== Quoted passage
{Reference Type}: Journal Article
{Title}: Larvicidal activity of coumarin derivatives on Toxocara canis larvae, cytotoxicity analysis, and in silico bioavailability studies.
{Author}: Rodrigues DC;de Oliveira da Cunha CN;Mattos GT;Martins LHR;Nogueira TCM;de Souza MVN;da Costa de Avila LF;Ramos DF;Scaini CJ;
{Journal}: Parasitol Res
{Volume}: 123
{Issue}: 6
{Year}: 2024 Jun 19
{Factor}: 2.383
{DOI}: 10.1007/s00436-024-08272-4
{Abstract}: Human toxocariasis is a neglected anthropozoonosis with global distribution. Treatment is based on the administration of anthelmintics; however, their effectiveness at the tissue level is low to moderate, necessitating the discovery of new drug candidates. Several groups of synthetic compounds, including coumarin derivatives, have demonstrated bioactivity against fungi, bacteria, and even parasites, such as Dactylogyrus intermedius, Leishmania major, and Plasmodium falciparum. The aim of this study was to evaluate the effect of ten coumarin-derived compounds against Toxocara canis larvae using in vitro, cytotoxicity, and in silico tests for selecting new drug candidates for preclinical tests aimed at evaluating the treatment of visceral toxocariasis. The compounds were tested in vitro in duplicate at a concentration of 1 mg/mL, and compounds with larvicidal activity were serially diluted to obtain concentrations of 0.5 mg/mL; 0.25 mg/mL; 0.125 mg/mL; and 0.05 mg/mL. The tests were performed in a microculture plate containing 100 T. canis larvae in RPMI-1640 medium. One compound (COU 9) was selected for cytotoxicity analysis using J774.A1 murine macrophages and it was found to be non-cytotoxic at any concentration tested. The in silico analysis was performed using computational models; the compound presented adequate results of oral bioavailability. To confirm the non-viability of the larvae, the contents of the microplate wells of COU 9 were inoculated intraperitoneally (IP) into female Swiss mice at 7-8 weeks of age. This confirmed the larvicidal activity of this compound. These results show that COU 9 exhibited larvicidal activity against T. canis larvae, which, after exposure to the compound, were non-viable, and that COU 9 inhibited infection in a murine model. In addition, COU 9 did not exhibit cytotoxicity and presented adequate bioavailability in silico, similar to albendazole, an anthelmintic, which is the first choice for treatment of human toxocariasis, supporting the potential for future investigations and preclinical tests on COU 9.
====
Answer these questions from the coumarin article record:
1. In which journal was the article published?
2. At what concentration were the compounds first tested in vitro?
3. Which cells were used for the cytotoxicity analysis of COU 9?
Rely only on the coumarin article record above.
== Study material
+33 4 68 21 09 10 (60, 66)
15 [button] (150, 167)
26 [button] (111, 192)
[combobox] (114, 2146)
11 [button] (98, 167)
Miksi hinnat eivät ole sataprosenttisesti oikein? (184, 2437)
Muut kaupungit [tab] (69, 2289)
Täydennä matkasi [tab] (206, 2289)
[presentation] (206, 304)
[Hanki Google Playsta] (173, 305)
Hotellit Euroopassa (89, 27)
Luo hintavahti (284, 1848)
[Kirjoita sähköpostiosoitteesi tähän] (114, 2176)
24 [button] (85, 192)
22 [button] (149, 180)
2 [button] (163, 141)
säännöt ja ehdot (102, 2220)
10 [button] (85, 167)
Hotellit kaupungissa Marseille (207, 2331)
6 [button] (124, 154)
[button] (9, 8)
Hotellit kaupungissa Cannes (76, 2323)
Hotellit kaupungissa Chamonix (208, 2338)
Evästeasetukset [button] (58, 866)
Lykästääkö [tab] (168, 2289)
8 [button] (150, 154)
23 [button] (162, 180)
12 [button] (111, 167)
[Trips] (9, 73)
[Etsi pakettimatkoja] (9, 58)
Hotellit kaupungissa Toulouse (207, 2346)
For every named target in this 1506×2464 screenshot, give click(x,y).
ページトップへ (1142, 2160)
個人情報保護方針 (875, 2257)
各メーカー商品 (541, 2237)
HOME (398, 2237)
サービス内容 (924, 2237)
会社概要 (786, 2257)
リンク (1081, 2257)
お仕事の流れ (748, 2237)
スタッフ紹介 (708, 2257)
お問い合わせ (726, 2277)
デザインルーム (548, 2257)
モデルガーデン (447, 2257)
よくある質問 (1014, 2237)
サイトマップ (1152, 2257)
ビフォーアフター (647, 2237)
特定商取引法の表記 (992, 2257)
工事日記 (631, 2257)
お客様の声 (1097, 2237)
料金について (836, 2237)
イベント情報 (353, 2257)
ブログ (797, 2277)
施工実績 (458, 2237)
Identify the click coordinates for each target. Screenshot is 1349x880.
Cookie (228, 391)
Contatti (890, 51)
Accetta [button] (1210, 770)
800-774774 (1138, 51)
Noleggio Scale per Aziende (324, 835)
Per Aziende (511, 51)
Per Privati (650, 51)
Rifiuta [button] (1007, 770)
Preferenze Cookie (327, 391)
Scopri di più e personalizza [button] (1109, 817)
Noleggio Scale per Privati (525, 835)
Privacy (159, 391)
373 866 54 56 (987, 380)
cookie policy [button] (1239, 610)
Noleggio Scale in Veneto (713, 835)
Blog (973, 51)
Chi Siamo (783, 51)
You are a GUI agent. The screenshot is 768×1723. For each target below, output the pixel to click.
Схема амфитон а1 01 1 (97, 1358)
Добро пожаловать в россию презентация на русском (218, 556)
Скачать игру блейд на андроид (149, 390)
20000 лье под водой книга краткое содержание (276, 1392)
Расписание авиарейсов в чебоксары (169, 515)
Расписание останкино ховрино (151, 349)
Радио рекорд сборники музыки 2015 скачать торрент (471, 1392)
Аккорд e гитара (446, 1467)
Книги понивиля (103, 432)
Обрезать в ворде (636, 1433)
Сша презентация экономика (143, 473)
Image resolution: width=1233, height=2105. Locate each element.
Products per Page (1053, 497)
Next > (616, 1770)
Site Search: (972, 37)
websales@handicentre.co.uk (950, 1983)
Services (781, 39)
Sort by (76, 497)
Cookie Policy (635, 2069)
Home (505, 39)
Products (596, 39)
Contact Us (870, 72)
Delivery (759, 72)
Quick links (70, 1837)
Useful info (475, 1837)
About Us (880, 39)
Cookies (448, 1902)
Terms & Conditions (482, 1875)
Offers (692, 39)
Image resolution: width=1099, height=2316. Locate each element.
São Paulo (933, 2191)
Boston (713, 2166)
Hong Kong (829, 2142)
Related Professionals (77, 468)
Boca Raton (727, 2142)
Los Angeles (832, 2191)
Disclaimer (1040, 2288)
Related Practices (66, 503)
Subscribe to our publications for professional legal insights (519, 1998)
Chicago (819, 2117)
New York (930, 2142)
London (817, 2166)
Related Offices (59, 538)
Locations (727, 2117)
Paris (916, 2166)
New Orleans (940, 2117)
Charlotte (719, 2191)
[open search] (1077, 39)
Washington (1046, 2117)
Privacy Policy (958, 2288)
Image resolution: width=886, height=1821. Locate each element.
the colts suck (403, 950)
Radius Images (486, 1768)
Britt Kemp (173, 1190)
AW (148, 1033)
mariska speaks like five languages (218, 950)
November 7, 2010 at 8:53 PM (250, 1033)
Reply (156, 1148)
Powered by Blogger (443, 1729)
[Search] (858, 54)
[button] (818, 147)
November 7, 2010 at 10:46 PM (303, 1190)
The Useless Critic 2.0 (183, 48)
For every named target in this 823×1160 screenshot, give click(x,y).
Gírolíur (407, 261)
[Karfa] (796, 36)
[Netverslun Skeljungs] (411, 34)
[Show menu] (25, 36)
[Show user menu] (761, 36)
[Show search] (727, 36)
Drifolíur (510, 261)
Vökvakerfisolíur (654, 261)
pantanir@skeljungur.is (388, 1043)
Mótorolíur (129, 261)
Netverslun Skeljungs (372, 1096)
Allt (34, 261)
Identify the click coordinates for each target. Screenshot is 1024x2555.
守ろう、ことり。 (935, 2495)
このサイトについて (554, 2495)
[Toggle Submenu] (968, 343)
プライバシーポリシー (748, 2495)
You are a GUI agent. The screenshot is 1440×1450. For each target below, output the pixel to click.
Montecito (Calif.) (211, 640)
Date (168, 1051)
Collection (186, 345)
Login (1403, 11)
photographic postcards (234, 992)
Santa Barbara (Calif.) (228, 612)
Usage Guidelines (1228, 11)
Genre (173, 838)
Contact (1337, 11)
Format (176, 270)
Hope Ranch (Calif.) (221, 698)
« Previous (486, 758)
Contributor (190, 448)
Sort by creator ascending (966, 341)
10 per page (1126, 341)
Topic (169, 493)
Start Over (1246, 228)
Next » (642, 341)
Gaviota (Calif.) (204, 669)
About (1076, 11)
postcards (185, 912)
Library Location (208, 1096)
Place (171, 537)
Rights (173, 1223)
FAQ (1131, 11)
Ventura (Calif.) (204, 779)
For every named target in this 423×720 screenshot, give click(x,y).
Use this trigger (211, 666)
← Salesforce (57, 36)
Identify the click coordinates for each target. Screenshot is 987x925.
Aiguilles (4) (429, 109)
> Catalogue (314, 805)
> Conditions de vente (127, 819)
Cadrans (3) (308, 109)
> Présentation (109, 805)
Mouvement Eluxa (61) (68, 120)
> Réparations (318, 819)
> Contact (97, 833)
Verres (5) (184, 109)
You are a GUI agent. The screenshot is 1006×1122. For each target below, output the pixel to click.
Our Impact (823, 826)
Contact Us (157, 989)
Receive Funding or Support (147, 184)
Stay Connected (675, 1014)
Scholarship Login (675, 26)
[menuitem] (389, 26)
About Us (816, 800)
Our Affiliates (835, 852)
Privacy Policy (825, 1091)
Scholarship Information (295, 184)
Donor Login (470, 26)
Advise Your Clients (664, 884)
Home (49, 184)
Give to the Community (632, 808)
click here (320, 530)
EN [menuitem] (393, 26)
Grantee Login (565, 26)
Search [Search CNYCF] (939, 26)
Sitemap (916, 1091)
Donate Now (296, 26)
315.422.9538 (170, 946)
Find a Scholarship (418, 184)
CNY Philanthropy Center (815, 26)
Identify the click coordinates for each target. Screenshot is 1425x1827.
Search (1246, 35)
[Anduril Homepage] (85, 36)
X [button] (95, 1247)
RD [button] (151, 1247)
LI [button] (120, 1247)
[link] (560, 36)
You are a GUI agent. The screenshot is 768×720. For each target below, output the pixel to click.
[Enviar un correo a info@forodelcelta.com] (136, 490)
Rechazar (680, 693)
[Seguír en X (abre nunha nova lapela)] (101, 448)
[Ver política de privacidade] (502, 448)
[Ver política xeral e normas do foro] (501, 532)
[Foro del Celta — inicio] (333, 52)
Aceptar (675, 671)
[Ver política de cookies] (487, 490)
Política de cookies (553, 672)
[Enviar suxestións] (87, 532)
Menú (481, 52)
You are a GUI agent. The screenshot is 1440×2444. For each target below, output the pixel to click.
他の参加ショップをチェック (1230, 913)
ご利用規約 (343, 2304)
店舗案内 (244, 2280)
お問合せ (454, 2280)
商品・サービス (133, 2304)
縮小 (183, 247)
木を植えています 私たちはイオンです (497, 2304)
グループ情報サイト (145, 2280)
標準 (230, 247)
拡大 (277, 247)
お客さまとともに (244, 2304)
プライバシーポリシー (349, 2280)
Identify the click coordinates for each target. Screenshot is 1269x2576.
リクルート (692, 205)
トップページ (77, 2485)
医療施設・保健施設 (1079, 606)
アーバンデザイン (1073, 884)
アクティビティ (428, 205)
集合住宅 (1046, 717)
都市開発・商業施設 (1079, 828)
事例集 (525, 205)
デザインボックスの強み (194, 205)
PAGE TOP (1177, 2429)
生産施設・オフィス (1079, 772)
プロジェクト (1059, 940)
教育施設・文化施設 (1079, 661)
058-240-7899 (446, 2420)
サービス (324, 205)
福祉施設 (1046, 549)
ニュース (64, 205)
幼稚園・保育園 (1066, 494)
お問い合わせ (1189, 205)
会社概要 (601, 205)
====
# Solution for this task
1. Parasitol Res
2. 1 mg/mL
3. J774.A1 murine macrophages